## OBJECTIVE:
Render the records from the line containing "This screenshot has height=1005, width=1706." through the line containing "I will 113,595.", both included, as a JSON list of strings with one string per line and blank lines omitted. Include no other lines.

## MATERIAL SUPPLIED:
- - -

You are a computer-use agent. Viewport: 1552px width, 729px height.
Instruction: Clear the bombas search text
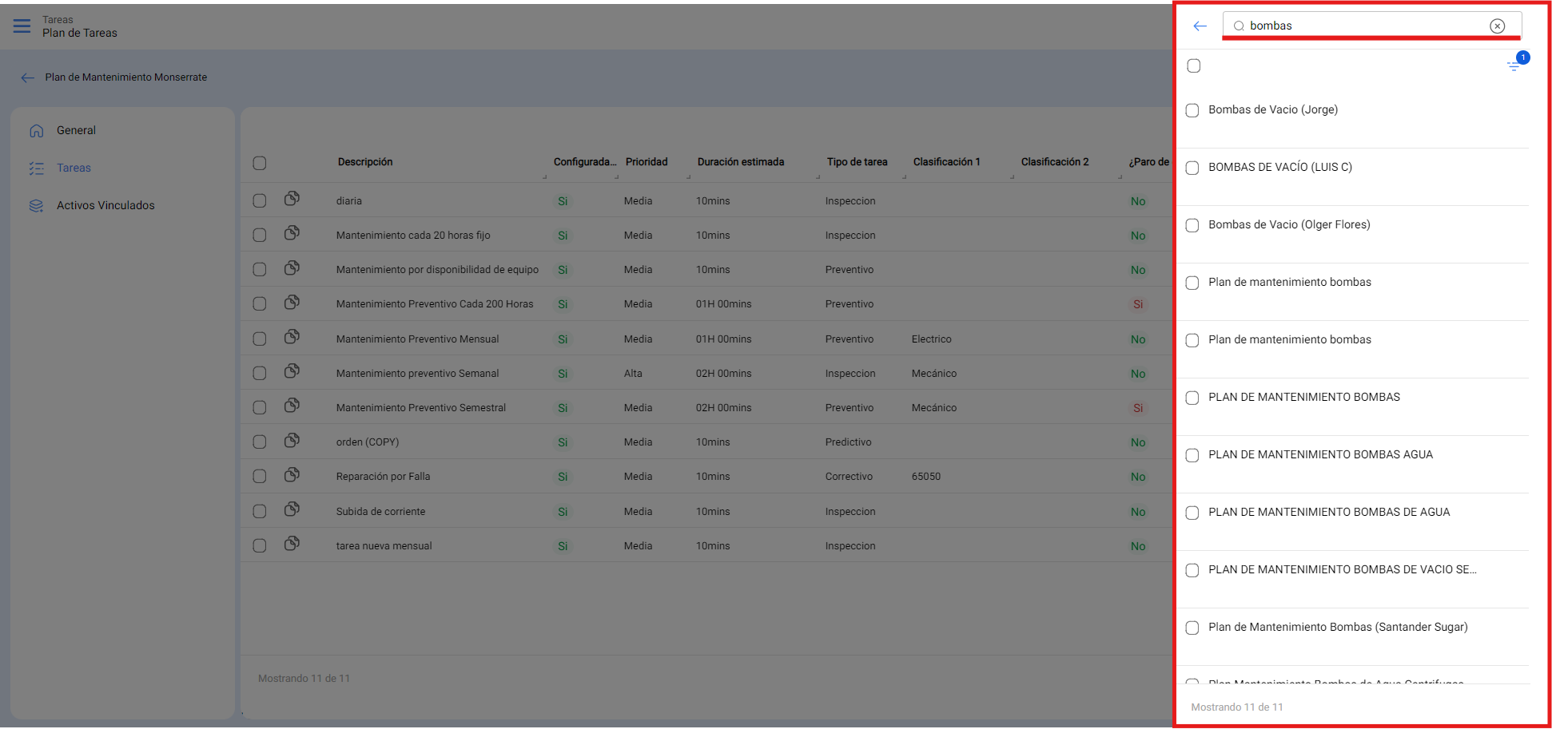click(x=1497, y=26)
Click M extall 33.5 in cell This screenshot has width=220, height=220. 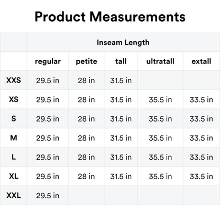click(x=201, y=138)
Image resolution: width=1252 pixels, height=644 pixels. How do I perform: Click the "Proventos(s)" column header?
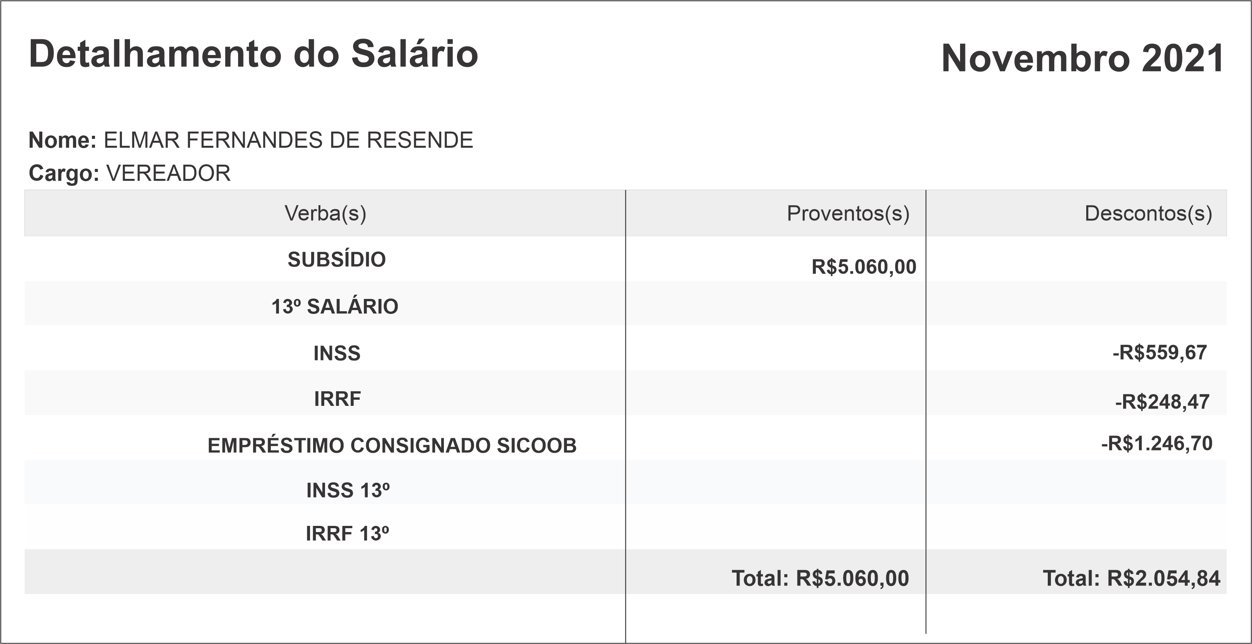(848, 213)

- - -

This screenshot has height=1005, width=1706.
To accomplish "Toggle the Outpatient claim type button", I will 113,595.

- - -

## CORRECT OUTPUT:
[
  "This screenshot has height=1005, width=1706.",
  "To accomplish \"Toggle the Outpatient claim type button\", I will 113,595."
]